In any case, Wednesday night I had my second advanced English class. I’ve come to the realization I have no idea how to teach ESOL, and am literally one step ahead of the students in that matter. It was a bit too lecture-like for me, but people in my class weren’t eager to participate, so I’ll have to create a seminar-like atmosphere little by little. The levels are also drastically different, so two people know all the answers while the rest struggle, which is a big challenge. Kids are still asking me when I will teach them English (young girls), so I need to decide how to handle this. I would look at it more as an English club, where we learn some vocabulary and basic information but also have fun and do things that are empowering, but I know it will be challenging to develop that curriculum on a weekly basis.

Thursday (yesterday, I skipped my souk day and went, instead, to the sbitar to do a lesson for pregnant women. It wasn’t crowded, and I ended up doing it for groups of three for about twelve women. It wasn’t a structured lesson, but went over basic things: eat more protein, try to give birth in the clinic, if you have to give birth at home, boil the scissors for the umbilical cord, use clean cloths, bathe them every two days, don’t have anyone push on your stomach from the outside during labor to help it go faster, don’t put henna on the umbilical cord or eyeliner on the newborn’s eyes, etc. It was a condensed version of what I want to do eventually in a few weeks’ worth of classes, but it went well. They could at least repeat back things and I think, in most cases, understand why (which, of course, is the most important thing).

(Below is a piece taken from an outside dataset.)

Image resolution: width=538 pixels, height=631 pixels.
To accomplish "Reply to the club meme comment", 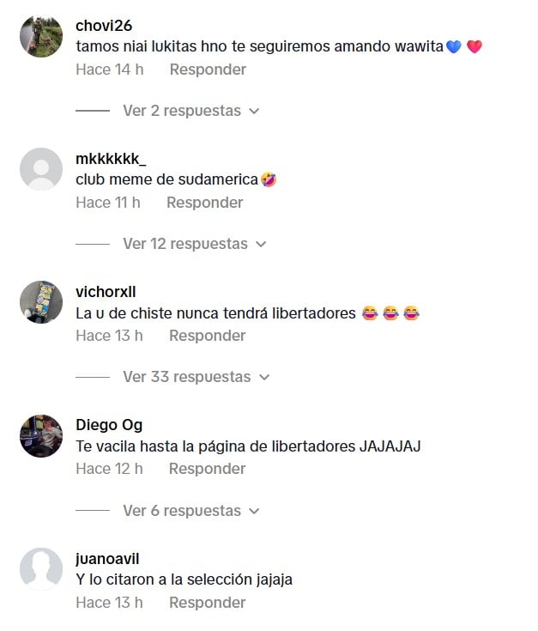I will pos(205,203).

I went yesterday to my teacher friend’s house in the next douar over at about three and, thinking I’d be back at seven that day, came home 24 hours later. It was fantastic. I sat in on an hour of her classes: she teaches two levels of French at once! It seemed to be challenging to teach two lesson plans at once, but she handled it well. Then, we just spent time at her house, me teaching her Spanish, her teaching me some Modern Standard Arabic (MSA). She’s very fast with Spanish because she’s fluent in French, but MSA is very slow. We went through the entire Spanish alphabet and she can spell pretty much any word I can throw at her; I’ve barely made it through a third of the Arabic alphabet and can’t spell worth anything. It’s fun though.

I also found out yesterday that I will be a camp counselor in a nearby city for a 4-day English language Spring camp in early April. This is immensely exciting for me: I’ve always wanted to be an overnight camp counselor, but I never thought this would come true in Morocco! Along with other lessons and projects, I now need to come up with camp health materials, and maybe some magic tricks that are easy to teach.




*Fatbread: aghrom n taguri. A homemade bread stuffed with “taguri:” chopped green onion, fat, cumin, salt, hot pepper, tumeric, and a few other spices. Delicious, but a heart attack waiting to happen. If you’re really lucky it’ll have ground beef inside.

2 comments:

Anonymous said...

Your blog is so great.. I love hearing about what you are doing over there.. You are living a dream I used to have. I hope all is well with you and if you ever need anything send me a message via fb or myspace.

Kris said...

you sound better than ever. but definitely not a vegetarian anymore.